> _To do_
Retype each of the following entries word for word, with no changes.

(Stored entries)
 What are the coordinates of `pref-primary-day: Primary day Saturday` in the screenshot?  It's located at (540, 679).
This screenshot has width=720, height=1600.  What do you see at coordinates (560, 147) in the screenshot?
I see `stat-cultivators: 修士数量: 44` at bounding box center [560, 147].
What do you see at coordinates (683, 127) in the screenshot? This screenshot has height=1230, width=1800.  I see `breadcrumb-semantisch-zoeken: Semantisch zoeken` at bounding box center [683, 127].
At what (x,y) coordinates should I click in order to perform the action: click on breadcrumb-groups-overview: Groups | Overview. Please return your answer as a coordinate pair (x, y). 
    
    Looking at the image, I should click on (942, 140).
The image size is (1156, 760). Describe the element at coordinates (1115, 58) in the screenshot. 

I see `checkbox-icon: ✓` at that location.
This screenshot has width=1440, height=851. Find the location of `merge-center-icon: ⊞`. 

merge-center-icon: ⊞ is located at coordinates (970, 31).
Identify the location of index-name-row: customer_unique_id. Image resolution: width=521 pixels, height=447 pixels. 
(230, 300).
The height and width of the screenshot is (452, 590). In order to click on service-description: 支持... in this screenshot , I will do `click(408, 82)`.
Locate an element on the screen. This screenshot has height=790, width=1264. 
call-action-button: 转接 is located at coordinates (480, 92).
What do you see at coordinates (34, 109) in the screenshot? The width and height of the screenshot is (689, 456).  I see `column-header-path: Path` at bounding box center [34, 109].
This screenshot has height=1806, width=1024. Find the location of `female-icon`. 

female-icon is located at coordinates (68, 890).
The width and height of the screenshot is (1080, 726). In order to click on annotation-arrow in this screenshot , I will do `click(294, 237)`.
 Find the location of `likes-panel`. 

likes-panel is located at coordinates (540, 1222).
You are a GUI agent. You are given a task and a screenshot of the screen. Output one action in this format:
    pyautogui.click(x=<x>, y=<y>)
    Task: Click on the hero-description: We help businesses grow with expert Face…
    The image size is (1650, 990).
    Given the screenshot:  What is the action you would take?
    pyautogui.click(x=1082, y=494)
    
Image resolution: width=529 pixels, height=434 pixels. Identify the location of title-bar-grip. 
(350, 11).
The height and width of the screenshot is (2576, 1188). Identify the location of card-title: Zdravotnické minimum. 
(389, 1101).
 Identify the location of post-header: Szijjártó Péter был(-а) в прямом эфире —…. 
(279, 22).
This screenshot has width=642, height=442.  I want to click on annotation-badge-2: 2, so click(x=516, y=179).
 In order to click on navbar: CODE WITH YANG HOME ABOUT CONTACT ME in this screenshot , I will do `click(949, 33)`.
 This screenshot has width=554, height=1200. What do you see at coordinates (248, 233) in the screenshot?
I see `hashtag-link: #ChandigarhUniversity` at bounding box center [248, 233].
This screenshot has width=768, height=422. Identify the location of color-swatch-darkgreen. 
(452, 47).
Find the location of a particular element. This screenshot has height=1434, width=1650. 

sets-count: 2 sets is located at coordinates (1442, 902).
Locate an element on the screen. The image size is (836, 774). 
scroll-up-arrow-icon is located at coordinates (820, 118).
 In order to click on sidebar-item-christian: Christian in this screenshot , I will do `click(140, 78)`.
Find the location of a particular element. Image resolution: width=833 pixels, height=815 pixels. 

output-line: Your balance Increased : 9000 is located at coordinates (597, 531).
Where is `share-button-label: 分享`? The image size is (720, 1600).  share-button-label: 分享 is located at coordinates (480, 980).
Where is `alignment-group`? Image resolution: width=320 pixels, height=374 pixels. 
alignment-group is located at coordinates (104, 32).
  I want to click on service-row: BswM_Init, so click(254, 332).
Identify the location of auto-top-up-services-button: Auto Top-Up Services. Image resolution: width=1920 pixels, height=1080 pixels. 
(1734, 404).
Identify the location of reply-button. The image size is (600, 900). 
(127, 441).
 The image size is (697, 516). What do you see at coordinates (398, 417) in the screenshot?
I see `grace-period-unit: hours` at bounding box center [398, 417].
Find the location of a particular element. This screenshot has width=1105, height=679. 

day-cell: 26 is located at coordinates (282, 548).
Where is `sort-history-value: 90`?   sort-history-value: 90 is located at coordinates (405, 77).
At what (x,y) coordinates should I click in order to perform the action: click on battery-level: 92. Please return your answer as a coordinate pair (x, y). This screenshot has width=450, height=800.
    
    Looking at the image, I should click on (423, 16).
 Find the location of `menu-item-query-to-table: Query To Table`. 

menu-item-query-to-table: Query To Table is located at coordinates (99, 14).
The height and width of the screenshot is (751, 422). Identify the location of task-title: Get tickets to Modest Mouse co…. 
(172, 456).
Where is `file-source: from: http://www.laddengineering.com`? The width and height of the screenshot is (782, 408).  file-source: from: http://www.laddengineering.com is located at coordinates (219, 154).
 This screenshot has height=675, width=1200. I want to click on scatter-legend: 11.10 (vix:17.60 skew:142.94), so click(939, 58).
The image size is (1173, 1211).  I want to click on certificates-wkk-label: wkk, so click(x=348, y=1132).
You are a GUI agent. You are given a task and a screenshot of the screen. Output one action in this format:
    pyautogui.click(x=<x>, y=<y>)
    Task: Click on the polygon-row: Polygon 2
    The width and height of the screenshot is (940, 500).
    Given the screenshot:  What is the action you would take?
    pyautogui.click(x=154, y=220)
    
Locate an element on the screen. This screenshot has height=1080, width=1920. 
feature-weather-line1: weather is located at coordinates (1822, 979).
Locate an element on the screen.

> _Output below_
 What are the coordinates of `pref-primary-day: Primary day Saturday` in the screenshot?  It's located at (540, 679).
This screenshot has width=720, height=1600.  What do you see at coordinates (560, 147) in the screenshot?
I see `stat-cultivators: 修士数量: 44` at bounding box center [560, 147].
What do you see at coordinates (683, 127) in the screenshot? This screenshot has height=1230, width=1800.  I see `breadcrumb-semantisch-zoeken: Semantisch zoeken` at bounding box center [683, 127].
At what (x,y) coordinates should I click in order to perform the action: click on breadcrumb-groups-overview: Groups | Overview. Please return your answer as a coordinate pair (x, y). 
    
    Looking at the image, I should click on (942, 140).
The image size is (1156, 760). Describe the element at coordinates (1115, 58) in the screenshot. 

I see `checkbox-icon: ✓` at that location.
This screenshot has width=1440, height=851. Find the location of `merge-center-icon: ⊞`. 

merge-center-icon: ⊞ is located at coordinates (970, 31).
Identify the location of index-name-row: customer_unique_id. Image resolution: width=521 pixels, height=447 pixels. 
(230, 300).
The height and width of the screenshot is (452, 590). In order to click on service-description: 支持... in this screenshot , I will do `click(408, 82)`.
Locate an element on the screen. This screenshot has height=790, width=1264. 
call-action-button: 转接 is located at coordinates (480, 92).
What do you see at coordinates (34, 109) in the screenshot? The width and height of the screenshot is (689, 456).  I see `column-header-path: Path` at bounding box center [34, 109].
This screenshot has height=1806, width=1024. Find the location of `female-icon`. 

female-icon is located at coordinates (68, 890).
The width and height of the screenshot is (1080, 726). In order to click on annotation-arrow in this screenshot , I will do `click(294, 237)`.
 Find the location of `likes-panel`. 

likes-panel is located at coordinates (540, 1222).
You are a GUI agent. You are given a task and a screenshot of the screen. Output one action in this format:
    pyautogui.click(x=<x>, y=<y>)
    Task: Click on the hero-description: We help businesses grow with expert Face…
    The image size is (1650, 990).
    Given the screenshot:  What is the action you would take?
    pyautogui.click(x=1082, y=494)
    
Image resolution: width=529 pixels, height=434 pixels. Identify the location of title-bar-grip. 
(350, 11).
The height and width of the screenshot is (2576, 1188). Identify the location of card-title: Zdravotnické minimum. 
(389, 1101).
 Identify the location of post-header: Szijjártó Péter был(-а) в прямом эфире —…. 
(279, 22).
This screenshot has width=642, height=442.  I want to click on annotation-badge-2: 2, so click(x=516, y=179).
 In order to click on navbar: CODE WITH YANG HOME ABOUT CONTACT ME in this screenshot , I will do `click(949, 33)`.
 This screenshot has width=554, height=1200. What do you see at coordinates (248, 233) in the screenshot?
I see `hashtag-link: #ChandigarhUniversity` at bounding box center [248, 233].
This screenshot has width=768, height=422. Identify the location of color-swatch-darkgreen. 
(452, 47).
Find the location of a particular element. This screenshot has height=1434, width=1650. 

sets-count: 2 sets is located at coordinates (1442, 902).
Locate an element on the screen. The image size is (836, 774). 
scroll-up-arrow-icon is located at coordinates (820, 118).
 In order to click on sidebar-item-christian: Christian in this screenshot , I will do `click(140, 78)`.
Find the location of a particular element. Image resolution: width=833 pixels, height=815 pixels. 

output-line: Your balance Increased : 9000 is located at coordinates (597, 531).
Where is `share-button-label: 分享`? The image size is (720, 1600).  share-button-label: 分享 is located at coordinates (480, 980).
Where is `alignment-group`? Image resolution: width=320 pixels, height=374 pixels. 
alignment-group is located at coordinates (104, 32).
  I want to click on service-row: BswM_Init, so click(254, 332).
Identify the location of auto-top-up-services-button: Auto Top-Up Services. Image resolution: width=1920 pixels, height=1080 pixels. 
(1734, 404).
Identify the location of reply-button. The image size is (600, 900). 
(127, 441).
 The image size is (697, 516). What do you see at coordinates (398, 417) in the screenshot?
I see `grace-period-unit: hours` at bounding box center [398, 417].
Find the location of a particular element. This screenshot has width=1105, height=679. 

day-cell: 26 is located at coordinates (282, 548).
Where is `sort-history-value: 90`?   sort-history-value: 90 is located at coordinates (405, 77).
At what (x,y) coordinates should I click in order to perform the action: click on battery-level: 92. Please return your answer as a coordinate pair (x, y). This screenshot has width=450, height=800.
    
    Looking at the image, I should click on (423, 16).
 Find the location of `menu-item-query-to-table: Query To Table`. 

menu-item-query-to-table: Query To Table is located at coordinates (99, 14).
The height and width of the screenshot is (751, 422). Identify the location of task-title: Get tickets to Modest Mouse co…. 
(172, 456).
Where is `file-source: from: http://www.laddengineering.com`? The width and height of the screenshot is (782, 408).  file-source: from: http://www.laddengineering.com is located at coordinates (219, 154).
 This screenshot has height=675, width=1200. I want to click on scatter-legend: 11.10 (vix:17.60 skew:142.94), so click(939, 58).
The image size is (1173, 1211).  I want to click on certificates-wkk-label: wkk, so click(x=348, y=1132).
You are a GUI agent. You are given a task and a screenshot of the screen. Output one action in this format:
    pyautogui.click(x=<x>, y=<y>)
    Task: Click on the polygon-row: Polygon 2
    The width and height of the screenshot is (940, 500).
    Given the screenshot:  What is the action you would take?
    pyautogui.click(x=154, y=220)
    
Locate an element on the screen. This screenshot has height=1080, width=1920. 
feature-weather-line1: weather is located at coordinates (1822, 979).
Locate an element on the screen.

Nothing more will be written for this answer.